同ツールは、同社と技研商事インターナショナルが共同で開発したauスマートフォンユーザーの位置情報ビッグデータと属性(性別・年齢層)を活用し、企業・社会課題の解決を支援する。

  • 「KDDI Location Analyzer」の来訪者属性分析イメージ

    「KDDI Location Analyzer」の来訪者属性分析イメージ

最小10m単位、最短2分単位で位置情報を収集し、道路単位の通行量、店舗の施設来訪者数など、細かい粒度での分析が可能。スマートフォン契約時の本人確認情報に基づく性年代別の属性の収録に加え、位置情報に基づく居住地・勤務地情報も収録しているため、居住者・勤務者別の集計も可能なほか、特定の施設に来訪した方の居住地を町丁目、市区町村単位で集計することができるという。

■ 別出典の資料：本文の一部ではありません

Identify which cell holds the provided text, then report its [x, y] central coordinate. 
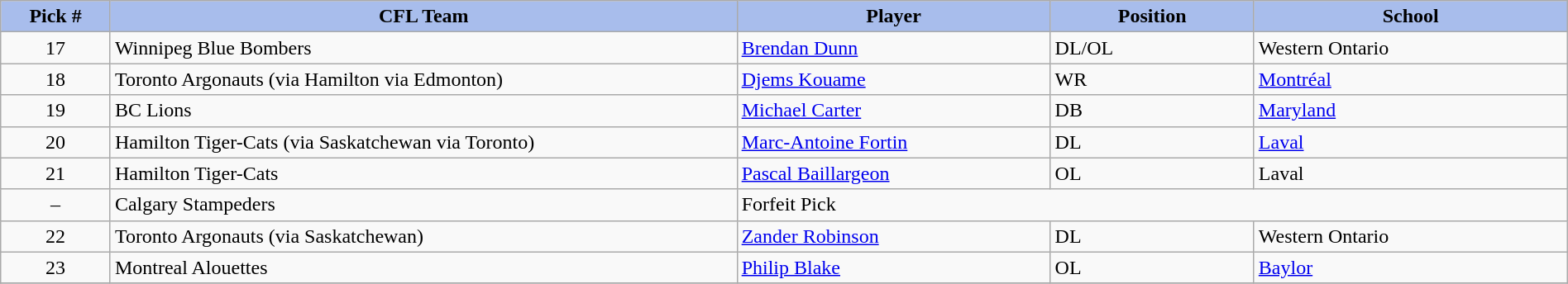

  • 「KDDI Location Analyzer」の居住地分布イメージ

    「KDDI Location Analyzer」の居住地分布イメージ

同社では新宿駅(東京都)周辺と梅田駅(大阪市)周辺を分析事例(Location Analyzerの結果を加工したものであり、この事例がLocation Analyzer上に表示されるものではない)として紹介している。

新宿駅周辺では、緊急事態宣言発令前の平日(4月1日~4月2日)と、緊急事態宣言発令後の平日(4月8日~4月9日)を比較対象とした。

結果として緊急事態宣言発令後、新宿駅周辺の来訪者(分析地点周辺に来た人)は減少し、性別では女性の方が減少しており、年代別では20代が最も減少し、居住(分析地点から1km圏に推定居住地のある人)・勤務(分析地点から1km圏に推定勤務地のある人)・来街者(居住者でも勤務者でもない人)別では、来街者が最も減少した。

  • 新宿駅周辺の性別、年代別、居住・勤務・来街者別のグラフ

    新宿駅周辺の性別、年代別、居住・勤務・来街者別のグラフ

一方、梅田駅周辺では緊急事態宣言発令前の休日(4月4日~4月5日)と、緊急事態宣言発令後の休日(4月11日~4月12日)を比較対象とした。結果的には、緊急事態宣言発令後の梅田駅周辺の来訪者は、大阪府を除くと兵庫県・京都府・奈良県などの近接地域が多いことが分かったという。